Question: How to differentiate between "horizontal gene transfer" and "contamination" in NGS data?
I am just wondering for a suitable approach to filter "contamination" from the genome of know HGT nature? Any ideas and approaches are welcome.

Thanks for your favor.

I suppose you are talking about DNA-seq data, right ?

In the case of a contamination, you can expect a somehow uniform distribution of the contaminant reads on their genome while if there is a true HGT event, then only one or a few extra genes will be represented.

A possible approach to distinguish both cases is to :

  1. Identify the origin of the contaminant/HGT using blast (for instance, E.coli).
  2. Take the reads that don't map on the genome of your model and map them on that possible contaminant.
  3. Have a look on the distribution of the mapped reads (with for instance, IGV). If the coverage is more or less uniform, then its probably a contamination while if you have one a few spikes, then it probably comes from HGT.
A tale of two tardigrades

The discussion about contamination vs. HGT is still in flux. You might want to have a look at the following interesting case in PNAS on real or false HGT in tardigrades:

  • Boothby TC, et al. (2015) Evidence for extensive horizontal gene transfer from the draft genome of a tardigrade. Proc Natl Acad Sci USA 112(52):15976–15981.
  • Koutsovoulos G, et al. (2016) No evidence for extensive horizontal gene transfer in the genome of the tardigrade Hypsibius dujardini. Proc Natl Acad Sci USA 113:5053–5058.

In my opinion the evidence has shifted towards no HGT and towards contamination in this case.

In the following commentary, some guidelines for distinguishing contamination from HGT have been given:

  • Commentary - Biological Sciences - Genetics: Thomas A. Richards and Adam Monier A tale of two tardigrades PNAS 2016 113 (18) 4892-4894; published ahead of print April 15, 2016, doi:10.1073/pnas.1603862113
First of all, it it more likely to see contamination than true HTG.

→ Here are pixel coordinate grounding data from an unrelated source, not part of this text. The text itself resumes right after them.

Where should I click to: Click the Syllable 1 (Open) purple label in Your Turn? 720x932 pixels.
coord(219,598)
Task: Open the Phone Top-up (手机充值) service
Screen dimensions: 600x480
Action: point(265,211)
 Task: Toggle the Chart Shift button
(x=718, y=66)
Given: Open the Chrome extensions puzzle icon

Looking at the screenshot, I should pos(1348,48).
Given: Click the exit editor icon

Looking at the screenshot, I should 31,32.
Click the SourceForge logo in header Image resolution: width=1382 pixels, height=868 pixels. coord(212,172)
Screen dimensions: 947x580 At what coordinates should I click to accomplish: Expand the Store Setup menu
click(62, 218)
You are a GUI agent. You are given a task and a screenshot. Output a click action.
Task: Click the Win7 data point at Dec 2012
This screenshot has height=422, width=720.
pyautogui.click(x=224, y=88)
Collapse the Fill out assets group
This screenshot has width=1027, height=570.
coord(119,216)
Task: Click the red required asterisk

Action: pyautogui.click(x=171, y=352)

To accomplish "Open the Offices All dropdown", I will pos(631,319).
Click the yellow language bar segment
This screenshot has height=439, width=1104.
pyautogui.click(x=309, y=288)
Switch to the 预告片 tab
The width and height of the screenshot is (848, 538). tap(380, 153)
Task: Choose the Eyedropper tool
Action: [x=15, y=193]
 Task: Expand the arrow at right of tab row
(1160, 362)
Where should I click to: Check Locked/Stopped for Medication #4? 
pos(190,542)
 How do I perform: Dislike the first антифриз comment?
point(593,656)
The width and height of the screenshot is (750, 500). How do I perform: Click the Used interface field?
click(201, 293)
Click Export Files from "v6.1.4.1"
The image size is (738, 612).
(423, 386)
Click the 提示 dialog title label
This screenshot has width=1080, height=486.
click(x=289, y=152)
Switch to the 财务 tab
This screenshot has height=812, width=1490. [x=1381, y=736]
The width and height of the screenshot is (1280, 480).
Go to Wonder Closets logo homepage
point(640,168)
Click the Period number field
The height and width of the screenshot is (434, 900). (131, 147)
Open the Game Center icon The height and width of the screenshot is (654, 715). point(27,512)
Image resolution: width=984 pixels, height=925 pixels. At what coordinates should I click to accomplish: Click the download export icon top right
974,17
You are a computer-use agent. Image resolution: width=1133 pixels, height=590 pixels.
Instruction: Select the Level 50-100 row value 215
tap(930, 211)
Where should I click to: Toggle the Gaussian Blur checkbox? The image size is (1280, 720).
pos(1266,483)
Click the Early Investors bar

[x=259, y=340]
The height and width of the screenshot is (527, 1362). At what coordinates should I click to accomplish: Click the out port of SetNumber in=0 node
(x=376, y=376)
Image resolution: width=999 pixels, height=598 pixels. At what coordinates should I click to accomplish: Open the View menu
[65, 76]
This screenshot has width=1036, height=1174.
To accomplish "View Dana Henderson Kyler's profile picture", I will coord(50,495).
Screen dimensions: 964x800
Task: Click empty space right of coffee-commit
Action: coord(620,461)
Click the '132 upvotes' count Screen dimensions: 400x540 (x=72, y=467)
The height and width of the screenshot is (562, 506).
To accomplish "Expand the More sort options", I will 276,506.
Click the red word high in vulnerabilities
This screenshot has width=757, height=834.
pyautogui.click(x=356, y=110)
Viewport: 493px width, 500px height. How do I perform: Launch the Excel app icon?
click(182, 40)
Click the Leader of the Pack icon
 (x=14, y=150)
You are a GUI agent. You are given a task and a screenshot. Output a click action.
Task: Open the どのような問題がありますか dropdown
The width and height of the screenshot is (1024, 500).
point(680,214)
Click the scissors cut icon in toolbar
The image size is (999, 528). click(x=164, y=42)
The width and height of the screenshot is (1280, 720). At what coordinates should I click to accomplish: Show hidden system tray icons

If it is contamination, you have to discern two cases: 1) contamination happened before preparation of the sequencing library, and 2) contamination after library preparation (your library was cross contaminated with another library likely during loading of the sequencer). In both cases there are some characteristic features. If it is contamination with fast growing bacteria, you should especially see the high copy number genes of the contaminating bacterium, which are rRNA genes and plasmidic genes. In case of contamination with another library, that library may have an insert size distinct from your main library, see Plant viruses sequences are found in human brain Rna-seq sample: how to evaluate it?

You can identify true HTG if you find a chimeric contig, where a stretch of foreign DNA sequence is inserted into your target genome and is flanked by sequences of your target organism at BOTH ends. The whole contig should show a rather uniform read coverage, especially at the insertion sites.